The Daily Gamecock

Right to marriage fundamental

Supreme Court must honor basic equities

The Supreme Court is rapidly approaching its decision on same-sex marriage in regards to the constitutionality of both the Defense of Marriage Act (DOMA) and California’s same-sex marriage ban. Same-sex marriage remains one of the most controversial issues of our nation, and many people on both sides of the argument are concerned with such a publicly debated issue being decided by the government. And while there’s been an overflow of support in favor of same-sex marriage in our nation, a substantial portion of our people still stand against such a union.

Currently, 29 states still hold same-sex marriage bans — California being one of them — and DOMA acts as another force standing in the way of equal rights by prohibiting same-sex married couples from receiving federal benefits.

Both opinions in the matter refer to the fundamental rights of the people and how the government prohibits these rights. Supporters of same-sex marriage argue these restrictions are unconstitutional because they deny people their fundamental rights, as marriage is recognized as a fundamental right by the government.

Those in opposition, however, feel the most prominent fundamental right is our ability to participate in the political process, and therefore the government should leave the matter of same-sex marriage to a state-level vote.
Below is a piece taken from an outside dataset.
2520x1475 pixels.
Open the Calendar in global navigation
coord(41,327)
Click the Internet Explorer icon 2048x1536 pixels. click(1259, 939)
The Supreme Court is handed the task of now determining which fundamental rights are indeed the most essential and whether it is their responsibility to redefine marriage.

The people’s ability to participate in government decision-making is one of our nation’s greatest attributes, but when a group of people is being denied equal rights, the government should take action. The ability to marry should not be discriminatory based upon sexual orientation, and since the Supreme Court has ruled marriage as a fundamental right in the past, it is hard to contend that these individuals are not being deprived of one of their fundamental rights.

Many people argue that homosexual couples should not receive marriage benefits because they are not capable of reproducing. However, this fact does not prevent couples who are infertile, elderly or even those who choose not to have children from marrying, so there is no reason homosexual couples should not be treated in the same regard — especially since many go on to adopt children.

Over the years, revelations such as these have convinced many people to join in support of same-sex marriage, including many government officials who originally took a stance against it.

The recent national outcry in support of same-sex marriage should be enough confirmation of public support for the Supreme Court to decide its rulings on the California same-sex marriage ban and DOMA.

Hopefully, those in power will honor the fundamental rights of all Americans and grant equality in marriage to all.